## [Stated exercise]
Lay out the lines in the records from the line with "This screenshot has height=447, width=917." to the line with "I will point(14,218).", both included, as a Markdown table with the columns Row and Line, leaving out any blank lines.

## [Material supplied]

* Start *

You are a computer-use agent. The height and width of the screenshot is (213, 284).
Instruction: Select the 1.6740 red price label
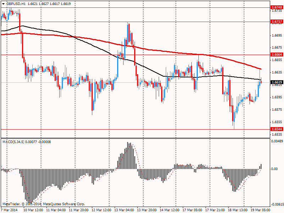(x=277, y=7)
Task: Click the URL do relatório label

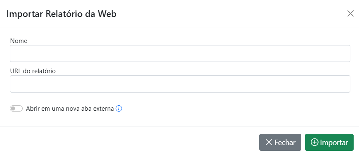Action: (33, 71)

* End *
* Start *

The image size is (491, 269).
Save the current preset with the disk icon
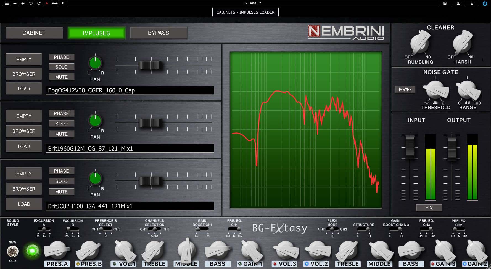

* End *
* Start *

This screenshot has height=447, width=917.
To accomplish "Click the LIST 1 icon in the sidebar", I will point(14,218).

* End *

## [Final result]
| Row | Line |
|---|---|
| 1 | This screenshot has height=447, width=917. |
| 2 | To accomplish "Click the LIST 1 icon in the sidebar", I will point(14,218). |